Add ESP32 DMA Driving? #3

Open embedded-creations opened 2 years ago

embedded-creations commented 2 years ago

I was forwarded a link to your project by someone that's trying to get ICN2053 panels working in SmartMatrix Library (my project). I see you ruled out using PWM to drive these panels, but have you looked into using DMA to toggle GPIO pins to update the panels? That's what SmartMatrix Library and other libraries like this one use to continuously refresh the panel without using the CPU. I haven't looked into the details of how the ICN2053 needs to be refreshed so I may be missing some reason why DMA driving GPIO wouldn't work.

SebiTimeWaster commented 2 years ago

hi, the thing that takes up the most amount of time was by far the clock cycle generation since the color information is latched out pretty efficiently (the color data is pre-calculated by core 1) by writing 8 bits (or was it 16 bits?) of information in one command to an IO register. when i wrote this i looked into all kinds of ways to create the clock via some form of hardware acceleration (short of writing assembler code on the co processor of the ESP32 which could probably be a viable way to speed things up but its way outside of my expertise). i found nothing that works since these chips require a very precise data input (for instance 138 clock cycles specifically). nothing was able to create this exactly, even using hardware PWM turned out to not be precisely controllable (the amount of pulses was not guaranteed depending on what the background processes did at that time, remember the ESP32 runs a realtime OS in the background, the code therefore is depending on RTOS processes).

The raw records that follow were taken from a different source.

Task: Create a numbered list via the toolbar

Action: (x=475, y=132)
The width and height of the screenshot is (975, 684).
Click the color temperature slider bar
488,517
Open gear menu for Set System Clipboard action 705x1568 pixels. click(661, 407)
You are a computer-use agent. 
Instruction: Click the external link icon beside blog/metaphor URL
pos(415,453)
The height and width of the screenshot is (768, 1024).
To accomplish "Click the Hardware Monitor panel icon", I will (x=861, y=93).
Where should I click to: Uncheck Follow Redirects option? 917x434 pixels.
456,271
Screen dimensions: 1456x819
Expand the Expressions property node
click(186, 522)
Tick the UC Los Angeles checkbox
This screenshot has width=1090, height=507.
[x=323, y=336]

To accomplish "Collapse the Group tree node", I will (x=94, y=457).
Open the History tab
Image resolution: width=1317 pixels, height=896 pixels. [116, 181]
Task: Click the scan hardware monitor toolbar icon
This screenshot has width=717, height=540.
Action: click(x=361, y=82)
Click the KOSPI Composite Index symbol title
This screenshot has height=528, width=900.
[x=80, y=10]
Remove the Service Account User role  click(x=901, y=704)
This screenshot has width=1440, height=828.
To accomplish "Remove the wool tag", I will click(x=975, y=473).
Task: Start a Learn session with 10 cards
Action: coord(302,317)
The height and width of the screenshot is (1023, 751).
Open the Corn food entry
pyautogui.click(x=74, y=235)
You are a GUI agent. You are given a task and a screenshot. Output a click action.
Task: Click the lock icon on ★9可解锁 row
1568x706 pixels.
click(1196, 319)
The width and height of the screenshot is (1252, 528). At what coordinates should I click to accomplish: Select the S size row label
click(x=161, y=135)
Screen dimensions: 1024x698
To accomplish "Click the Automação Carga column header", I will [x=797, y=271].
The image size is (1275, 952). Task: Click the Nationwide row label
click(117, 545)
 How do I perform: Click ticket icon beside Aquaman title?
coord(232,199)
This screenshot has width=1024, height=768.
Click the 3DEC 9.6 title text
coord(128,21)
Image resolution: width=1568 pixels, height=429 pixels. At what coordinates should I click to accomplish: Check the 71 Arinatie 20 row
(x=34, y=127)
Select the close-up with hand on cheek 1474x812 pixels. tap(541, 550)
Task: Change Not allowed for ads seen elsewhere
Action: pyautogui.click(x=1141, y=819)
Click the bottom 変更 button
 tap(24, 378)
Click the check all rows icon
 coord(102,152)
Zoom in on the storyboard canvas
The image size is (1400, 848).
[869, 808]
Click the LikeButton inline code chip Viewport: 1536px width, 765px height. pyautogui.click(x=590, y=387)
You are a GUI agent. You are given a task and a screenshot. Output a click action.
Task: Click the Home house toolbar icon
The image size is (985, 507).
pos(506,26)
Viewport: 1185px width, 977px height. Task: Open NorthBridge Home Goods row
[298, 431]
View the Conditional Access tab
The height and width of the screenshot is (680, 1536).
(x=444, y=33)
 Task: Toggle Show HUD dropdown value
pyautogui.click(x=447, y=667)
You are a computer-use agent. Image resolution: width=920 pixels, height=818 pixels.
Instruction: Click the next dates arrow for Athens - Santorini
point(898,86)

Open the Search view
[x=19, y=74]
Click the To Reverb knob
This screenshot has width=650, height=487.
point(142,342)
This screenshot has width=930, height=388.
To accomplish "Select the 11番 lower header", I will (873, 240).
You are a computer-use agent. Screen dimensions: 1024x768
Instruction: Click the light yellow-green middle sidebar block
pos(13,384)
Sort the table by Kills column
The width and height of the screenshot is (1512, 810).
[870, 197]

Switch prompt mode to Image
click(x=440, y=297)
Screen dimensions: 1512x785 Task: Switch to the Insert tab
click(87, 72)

but it could be that i oversaw something, if you think so, feel free to open a pull request :) hm... maybe its possible to just put a series of 0 and 1s into memory that represent the clock cycle and latch that out via DMA?

SebiTimeWaster commented 2 years ago

I wanted to create a piece of HC74 logic that would create the clock signal, decoupling this task completely from the ESP32, but never came around to do it, here is what i came up with so far:

image

its a LogiSim file: external_clock.circ.zip

embedded-creations commented 2 years ago

hm... maybe its possible to just put a series of 0 and 1s into memory that represent the clock cycle and latch that out via DMA?

Yes, that's close to what we do with our libraries, though the clock is generated by the I2S peripheral. There's more details including a link to the original ESP32 example code that shows how to shift data from memory to GPIO via the I2S bus here:

https://github.com/pixelmatix/SmartMatrix/wiki/ESP32-Port

I don't know what you need to shift out to the ICN2053 chip specifically that is different from "normal" HUB75 panels, but as long as there's no need for the data/address lines to change without the clock, it should be straightforward to adapt the existing I2S DMA code to drive these panels. (The I2S peripheral creates a clock edge for each GPIO update, you can't just update the GPIO without the clock. You could ignore the actual I2S clock signal and manually create the clock by alternating 0/1 manually using up twice the memory)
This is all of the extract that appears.